## Aim of the exercise
Every line in the data below from the one containing "1253x952 pixels." down to the one containing "You are a computer-use agent. The height", both included, must be retyped exactly; no other line is to appear.

## Provided information
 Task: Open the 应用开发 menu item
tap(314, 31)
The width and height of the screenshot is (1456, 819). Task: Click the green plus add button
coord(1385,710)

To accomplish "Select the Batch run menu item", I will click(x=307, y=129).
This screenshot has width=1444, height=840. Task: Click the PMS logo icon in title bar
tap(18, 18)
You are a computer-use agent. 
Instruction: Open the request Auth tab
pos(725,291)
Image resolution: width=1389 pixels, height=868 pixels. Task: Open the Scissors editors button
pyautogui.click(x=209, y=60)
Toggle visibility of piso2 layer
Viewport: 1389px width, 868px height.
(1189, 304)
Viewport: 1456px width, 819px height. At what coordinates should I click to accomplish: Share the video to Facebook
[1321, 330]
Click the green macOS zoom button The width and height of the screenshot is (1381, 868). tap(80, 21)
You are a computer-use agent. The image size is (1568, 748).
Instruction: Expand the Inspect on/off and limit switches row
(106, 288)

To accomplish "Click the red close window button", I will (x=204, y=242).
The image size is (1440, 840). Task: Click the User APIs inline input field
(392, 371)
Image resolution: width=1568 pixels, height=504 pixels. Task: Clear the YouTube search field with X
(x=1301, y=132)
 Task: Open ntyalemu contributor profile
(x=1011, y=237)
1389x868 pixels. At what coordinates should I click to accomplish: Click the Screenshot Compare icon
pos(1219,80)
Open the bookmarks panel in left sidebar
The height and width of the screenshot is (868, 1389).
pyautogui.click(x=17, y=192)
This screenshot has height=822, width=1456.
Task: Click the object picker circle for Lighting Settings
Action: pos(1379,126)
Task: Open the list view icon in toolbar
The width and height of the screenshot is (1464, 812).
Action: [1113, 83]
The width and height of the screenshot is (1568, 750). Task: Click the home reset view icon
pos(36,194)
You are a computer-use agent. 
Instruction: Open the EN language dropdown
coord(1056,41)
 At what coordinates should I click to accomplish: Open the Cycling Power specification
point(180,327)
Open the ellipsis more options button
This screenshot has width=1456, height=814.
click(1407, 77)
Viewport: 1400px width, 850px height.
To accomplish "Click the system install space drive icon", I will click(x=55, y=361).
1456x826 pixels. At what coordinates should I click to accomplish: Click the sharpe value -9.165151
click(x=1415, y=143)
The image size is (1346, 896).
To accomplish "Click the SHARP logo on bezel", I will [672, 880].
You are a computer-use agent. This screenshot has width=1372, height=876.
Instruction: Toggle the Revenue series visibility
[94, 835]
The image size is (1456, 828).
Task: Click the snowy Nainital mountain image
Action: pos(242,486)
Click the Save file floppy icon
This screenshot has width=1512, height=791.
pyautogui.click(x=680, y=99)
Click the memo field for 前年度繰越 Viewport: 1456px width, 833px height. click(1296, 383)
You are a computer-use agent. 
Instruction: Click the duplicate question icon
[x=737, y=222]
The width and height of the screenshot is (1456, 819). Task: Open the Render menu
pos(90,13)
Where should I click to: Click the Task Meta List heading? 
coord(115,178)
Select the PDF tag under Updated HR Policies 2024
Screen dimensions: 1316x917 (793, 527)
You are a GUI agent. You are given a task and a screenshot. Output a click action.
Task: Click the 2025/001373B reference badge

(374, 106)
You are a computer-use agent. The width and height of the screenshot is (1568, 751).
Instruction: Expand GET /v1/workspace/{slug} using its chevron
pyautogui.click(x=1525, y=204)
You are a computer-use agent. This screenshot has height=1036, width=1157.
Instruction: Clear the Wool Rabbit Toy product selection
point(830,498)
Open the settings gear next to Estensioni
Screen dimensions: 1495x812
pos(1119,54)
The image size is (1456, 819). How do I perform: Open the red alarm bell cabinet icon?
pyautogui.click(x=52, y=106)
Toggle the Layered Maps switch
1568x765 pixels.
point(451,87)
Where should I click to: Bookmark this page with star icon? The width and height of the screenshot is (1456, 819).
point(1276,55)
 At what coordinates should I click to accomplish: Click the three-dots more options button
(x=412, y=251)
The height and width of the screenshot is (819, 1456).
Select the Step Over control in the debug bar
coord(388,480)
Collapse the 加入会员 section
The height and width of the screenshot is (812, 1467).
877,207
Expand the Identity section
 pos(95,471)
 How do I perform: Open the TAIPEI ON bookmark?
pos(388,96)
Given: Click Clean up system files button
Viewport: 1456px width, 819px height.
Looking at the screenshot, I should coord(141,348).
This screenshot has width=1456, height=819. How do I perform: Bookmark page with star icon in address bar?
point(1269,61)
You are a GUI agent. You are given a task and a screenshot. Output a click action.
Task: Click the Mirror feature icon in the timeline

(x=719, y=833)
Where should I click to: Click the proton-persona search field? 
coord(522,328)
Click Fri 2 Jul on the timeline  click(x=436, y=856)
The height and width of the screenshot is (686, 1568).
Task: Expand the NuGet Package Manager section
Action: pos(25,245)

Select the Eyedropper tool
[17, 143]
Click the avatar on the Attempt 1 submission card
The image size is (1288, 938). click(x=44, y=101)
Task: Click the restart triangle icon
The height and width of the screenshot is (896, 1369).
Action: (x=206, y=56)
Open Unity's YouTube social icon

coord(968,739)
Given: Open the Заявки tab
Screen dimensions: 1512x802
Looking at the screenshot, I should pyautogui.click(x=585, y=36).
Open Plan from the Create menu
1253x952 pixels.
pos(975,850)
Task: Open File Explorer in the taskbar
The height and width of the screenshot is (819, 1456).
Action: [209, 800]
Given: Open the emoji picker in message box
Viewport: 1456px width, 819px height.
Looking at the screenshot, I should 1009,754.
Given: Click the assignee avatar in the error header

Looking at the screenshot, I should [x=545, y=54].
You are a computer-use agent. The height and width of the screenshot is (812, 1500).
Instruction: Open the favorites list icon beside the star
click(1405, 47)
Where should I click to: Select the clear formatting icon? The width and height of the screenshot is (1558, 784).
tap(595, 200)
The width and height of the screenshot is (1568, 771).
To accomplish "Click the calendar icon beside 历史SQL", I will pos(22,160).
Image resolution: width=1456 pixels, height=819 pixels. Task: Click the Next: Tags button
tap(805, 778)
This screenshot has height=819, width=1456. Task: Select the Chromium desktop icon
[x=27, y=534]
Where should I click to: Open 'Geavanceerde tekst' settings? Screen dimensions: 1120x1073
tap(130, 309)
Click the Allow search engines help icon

## Expected answer
1253x952 pixels.
pos(975,850)
Task: Open File Explorer in the taskbar
The height and width of the screenshot is (819, 1456).
Action: [209, 800]
Given: Open the emoji picker in message box
Viewport: 1456px width, 819px height.
Looking at the screenshot, I should 1009,754.
Given: Click the assignee avatar in the error header

Looking at the screenshot, I should [x=545, y=54].
You are a computer-use agent. The height and width of the screenshot is (812, 1500).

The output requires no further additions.